SEINE: SEgment-based Indexing for NEural information retrieval
Sibo Dong, Justin Goldstein, and Grace Hui Yang

TL;DR
SEINE introduces a segment-based indexing framework that enhances neural information retrieval by enabling faster retrieval speeds while maintaining effectiveness, bridging the gap between interaction-based and representation-based methods.
Contribution
The paper proposes a novel segment-based inverted index framework, SEINE, supporting various interaction-based neural retrieval methods with significant speed improvements.
Findings
Achieves up to 28x faster retrieval speeds
Maintains comparable retrieval effectiveness
Supports multiple neural retrieval methods
Abstract
Many early neural Information Retrieval (NeurIR) methods are re-rankers that rely on a traditional first-stage retriever due to expensive query time computations. Recently, representation-based retrievers have gained much attention, which learns query representation and document representation separately, making it possible to pre-compute document representations offline and reduce the workload at query time.
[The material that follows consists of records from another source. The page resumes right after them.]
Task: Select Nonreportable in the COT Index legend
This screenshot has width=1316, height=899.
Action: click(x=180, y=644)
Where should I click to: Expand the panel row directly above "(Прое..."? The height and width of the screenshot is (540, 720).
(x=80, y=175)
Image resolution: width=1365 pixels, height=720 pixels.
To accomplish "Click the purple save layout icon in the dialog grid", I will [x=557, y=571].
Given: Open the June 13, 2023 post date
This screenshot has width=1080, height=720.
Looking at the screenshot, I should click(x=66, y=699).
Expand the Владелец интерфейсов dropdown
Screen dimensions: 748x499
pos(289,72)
Both dense and sparse representation-based retrievers have been explored. However, these methods focus on finding the representation that best represents a text (aka metric learning) and the actual retrieval function that is responsible for similarity matching between query and document is kept at a minimum by using dot product. One drawback is that unlike traditional term-level inverted index, the index formed by these embeddings cannot be easily re-used by another retrieval…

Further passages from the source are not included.